BNN with option to "freeze" weights

So i have this architecture:

class BayesianRegression(PyroModule):

    def __init__(self):

        super().__init__()

        self.linear1 = PyroModule[nn.Linear](1, HIDDEN_DIM)

        self.linear1.weight = PyroSample(dist.Normal(0., 1.).expand([HIDDEN_DIM, 1]).to_event(2))

        self.linear1.bias = PyroSample(dist.Normal(0., 10.).expand([HIDDEN_DIM]).to_event(1))

        self.linear2 = PyroModule[nn.Linear](HIDDEN_DIM,1)

        self.linear2.weight = PyroSample(dist.Normal(0., 1.).expand([1, HIDDEN_DIM]).to_event(2))

        self.linear2.bias = PyroSample(dist.Normal(0., 10.).expand([1]).to_event(1))

Is there a way to freeze the weights of the the linear layers after one sampling(like in one dropout layer at test time) in order to get constant output?

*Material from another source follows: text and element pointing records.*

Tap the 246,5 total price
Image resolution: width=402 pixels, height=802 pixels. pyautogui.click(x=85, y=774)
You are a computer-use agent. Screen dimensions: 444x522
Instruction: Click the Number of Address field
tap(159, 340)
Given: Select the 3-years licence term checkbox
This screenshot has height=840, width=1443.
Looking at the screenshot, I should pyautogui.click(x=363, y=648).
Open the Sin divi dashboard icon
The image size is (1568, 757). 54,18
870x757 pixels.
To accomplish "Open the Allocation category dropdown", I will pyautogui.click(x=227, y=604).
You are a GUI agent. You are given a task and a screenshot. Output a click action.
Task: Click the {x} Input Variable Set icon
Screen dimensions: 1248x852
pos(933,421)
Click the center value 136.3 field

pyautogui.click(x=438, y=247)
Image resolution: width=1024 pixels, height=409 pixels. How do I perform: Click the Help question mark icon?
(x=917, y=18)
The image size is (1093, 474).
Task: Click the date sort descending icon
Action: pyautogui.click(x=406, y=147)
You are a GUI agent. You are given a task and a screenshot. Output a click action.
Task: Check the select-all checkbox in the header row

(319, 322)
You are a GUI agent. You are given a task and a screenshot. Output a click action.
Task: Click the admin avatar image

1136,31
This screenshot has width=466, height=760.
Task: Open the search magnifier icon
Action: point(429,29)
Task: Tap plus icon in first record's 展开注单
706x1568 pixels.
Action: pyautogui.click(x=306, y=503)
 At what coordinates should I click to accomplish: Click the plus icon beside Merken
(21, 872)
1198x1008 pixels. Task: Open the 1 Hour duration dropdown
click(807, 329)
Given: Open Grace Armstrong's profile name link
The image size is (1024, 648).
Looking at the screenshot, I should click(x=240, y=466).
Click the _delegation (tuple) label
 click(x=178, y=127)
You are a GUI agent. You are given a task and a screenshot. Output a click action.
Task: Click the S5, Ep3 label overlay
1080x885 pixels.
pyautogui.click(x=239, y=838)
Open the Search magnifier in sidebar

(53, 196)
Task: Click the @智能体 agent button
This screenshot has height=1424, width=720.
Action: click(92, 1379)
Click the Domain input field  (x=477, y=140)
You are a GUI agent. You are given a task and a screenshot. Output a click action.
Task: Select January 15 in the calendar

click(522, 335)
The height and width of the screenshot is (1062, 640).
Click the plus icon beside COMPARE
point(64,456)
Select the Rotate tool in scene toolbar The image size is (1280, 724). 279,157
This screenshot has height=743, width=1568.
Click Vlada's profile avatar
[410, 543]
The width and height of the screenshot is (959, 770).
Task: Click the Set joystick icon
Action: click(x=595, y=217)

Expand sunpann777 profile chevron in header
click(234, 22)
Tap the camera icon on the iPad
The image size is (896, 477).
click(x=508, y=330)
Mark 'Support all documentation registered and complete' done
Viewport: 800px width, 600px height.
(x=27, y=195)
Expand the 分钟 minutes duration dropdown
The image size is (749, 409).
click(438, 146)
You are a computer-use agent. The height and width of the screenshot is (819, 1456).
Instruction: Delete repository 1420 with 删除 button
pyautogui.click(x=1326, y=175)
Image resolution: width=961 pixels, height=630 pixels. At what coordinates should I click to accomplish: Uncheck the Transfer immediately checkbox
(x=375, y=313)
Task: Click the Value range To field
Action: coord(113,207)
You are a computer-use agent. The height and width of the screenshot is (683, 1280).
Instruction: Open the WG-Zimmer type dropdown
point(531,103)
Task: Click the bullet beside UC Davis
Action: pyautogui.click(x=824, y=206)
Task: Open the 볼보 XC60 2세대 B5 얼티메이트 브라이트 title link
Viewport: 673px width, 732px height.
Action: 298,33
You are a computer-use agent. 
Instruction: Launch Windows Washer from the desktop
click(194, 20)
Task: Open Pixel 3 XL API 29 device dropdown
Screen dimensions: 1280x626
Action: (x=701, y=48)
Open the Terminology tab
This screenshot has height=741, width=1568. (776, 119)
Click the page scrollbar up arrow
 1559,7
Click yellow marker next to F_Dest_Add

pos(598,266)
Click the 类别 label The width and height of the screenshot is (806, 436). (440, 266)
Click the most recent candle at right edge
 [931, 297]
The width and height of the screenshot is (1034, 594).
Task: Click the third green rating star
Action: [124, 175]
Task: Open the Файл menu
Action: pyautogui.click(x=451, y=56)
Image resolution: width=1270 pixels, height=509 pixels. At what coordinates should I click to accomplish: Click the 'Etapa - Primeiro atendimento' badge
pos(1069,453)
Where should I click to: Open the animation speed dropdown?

@chaps I think you can simply replace the weights by constant values:

your_module.linear1.weight = constant / nn.Parameter(constant) / ...

:smiley:

Thank you for the reply :slight_smile:

Let’s say you freeze the weight like this

frozen_weight = model.linear1.weight
model.linear1.weight = frozen_weight

How would you then return the model to sampling from a distribution for model.linear1.weight?

For my use case I would like to be able to sample a set of weights from a BNN, apply those weights for a number of prediction batches, then resample the BNN weights and repeat this process.